Tras estos militantes radicales se esconden en ocasiones ideologías verdaderamente antidemocráticas, a menudo basadas en una visión profundamente negativa del ser humano y de su papel en el mundo, y no en verdades científicas.

Muchas de las soluciones que los ecologistas proponen (100% de energía producida por las renovables, agricultura «eco» y de proximidad para todos, etc.) conducen a día de hoy hacia el fin de la abundancia en el mejor de los casos, y hacia serios problemas de suministro, en el peor.

En Francia, un conocido ingeniero convertido en una de las caras más visibles del movimiento ecologista, Jean-Marc Jancovici, afirmaba recientemente que él era «partidario de un sistema comunista: rico o pobre, cada uno tendría derecho a 3 o 4 vuelos en avión a lo largo de toda su vida».

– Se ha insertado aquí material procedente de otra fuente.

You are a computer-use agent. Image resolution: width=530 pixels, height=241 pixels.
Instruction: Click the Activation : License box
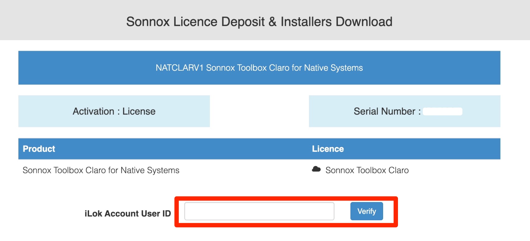[114, 111]
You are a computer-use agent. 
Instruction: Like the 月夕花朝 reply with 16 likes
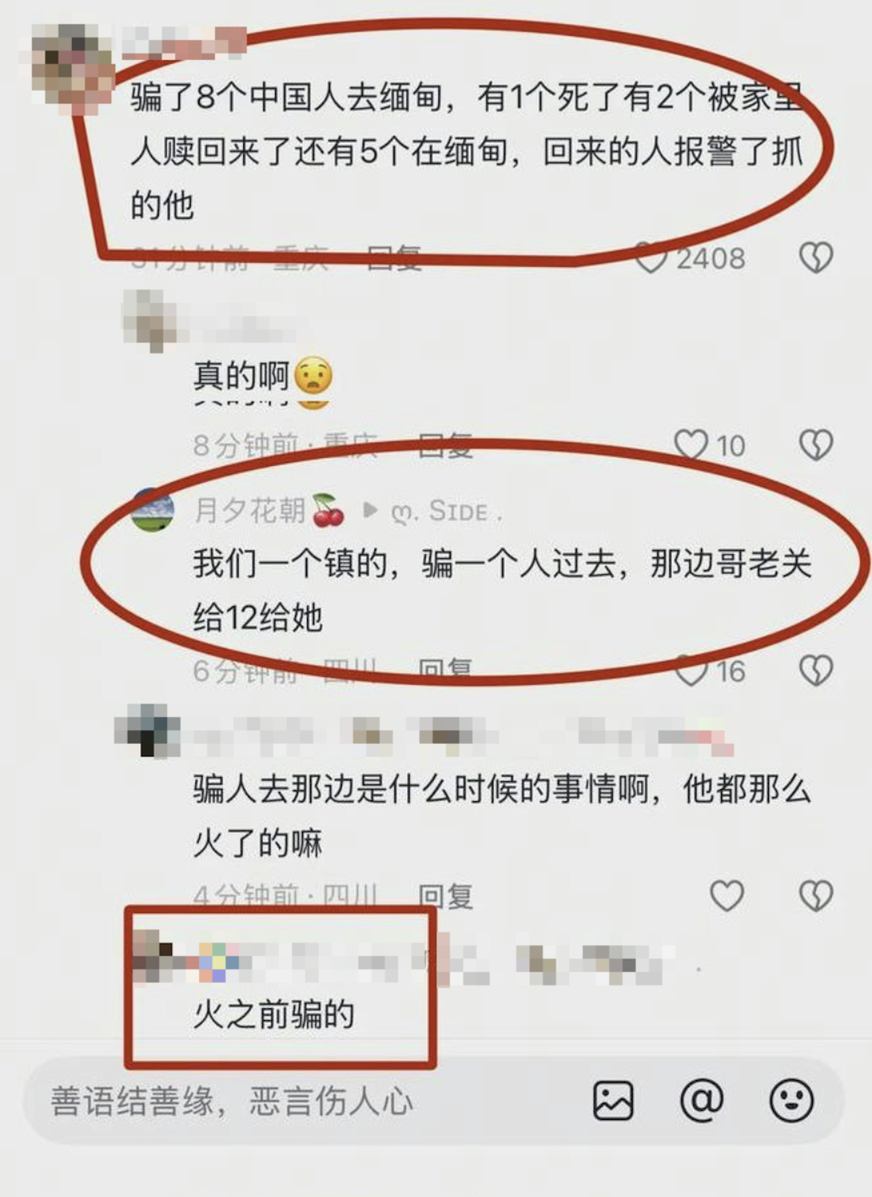click(691, 671)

Si bien medidas extremas de este tipo pueden parecer por ahora totalmente irrealizables, lo cierto es que desde hace años en Europa se van dando pasos en nombre del clima de nefastas consecuencias económicas y de dudosa legitimidad democrática.

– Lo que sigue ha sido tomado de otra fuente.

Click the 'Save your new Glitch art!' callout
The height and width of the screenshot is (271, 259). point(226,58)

El caso de la Zona de Bajas Emisiones de Barcelona, y que Converses ha cubierto ampliamente, es paradigmático: de momento no ha tenido ningún efecto detectable sobre la contaminación de la ciudad, y además discrimina claramente a los barceloneses que no pueden permitirse cambiar de coche.

Las (a primera vista) generosas subvenciones a los coches eléctricos son otro caso interesante, ya que, en primer lugar, el comprador debe adelantar el dinero de su bolsillo y fiarlo todo a la máquina burocrática que en un año decidirá si le otorga la ayuda o no; y, en segundo lugar, se aplica sobre vehículos que, incluso después de las ayudas, son todavía mucho más caros que sus equivalentes de combustión interna. Los ciudadanos con menos recursos siguen estando con desventaja.

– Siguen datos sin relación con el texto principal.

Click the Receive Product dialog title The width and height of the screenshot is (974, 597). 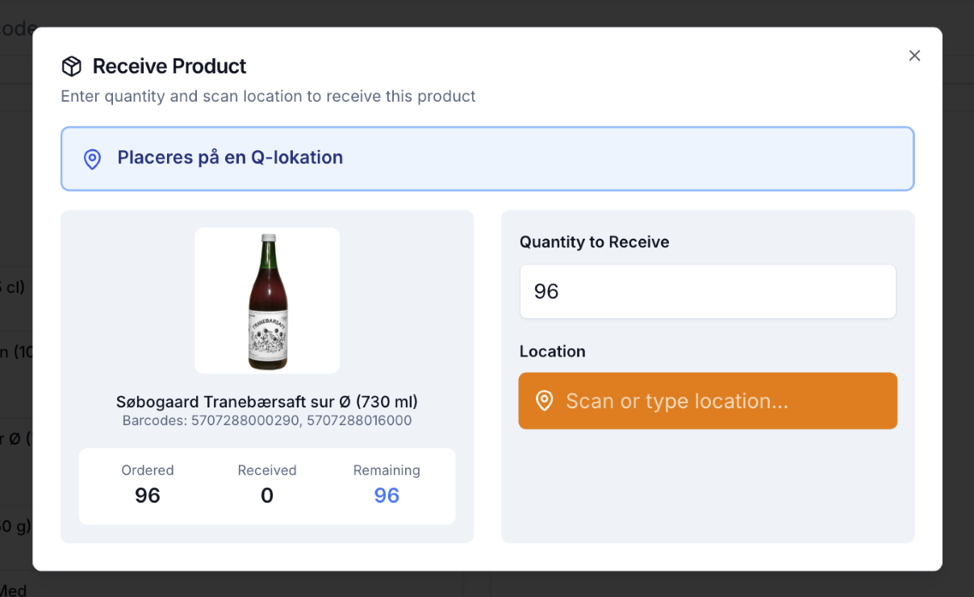point(169,66)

De hecho, los mismos propósitos de reducción de emisiones contaminantes de la Unión Europea presentan graves problemas en su diseño, al introducir nuevas restricciones al desarrollo económico y a la libertad individual al hacer cada vez más difícil el acceso al coche privado. Y es que uno de los objetivos públicos y notorios de las políticas de movilidad introducidas en aras de la lucha contra la contaminación y el cambio climático es la reducción del vehículo privado, sea o no eléctrico.

El ecologismo radical, además de introducirse silenciosamente en numerosas instituciones y políticas públicas, cuenta con otro aliado de peso como son los medios de comunicación tradicionales, siempre preparados para difundir las previsiones más catastrofistas y los modelos climáticos más alarmistas .

El clima de histeria colectiva que se deriva, da legitimidad a las teorías y propuestas más radicales, perdiendo de vista que el fin no justifica los medios, y que por mucho que Occidente reduzca a cero sus emisiones, el cambio climático seguirá produciéndose. Así pues, hay que hacerle frente serenamente y pensando en las consecuencias no climáticas de las medidas que se pongan sobre la mesa.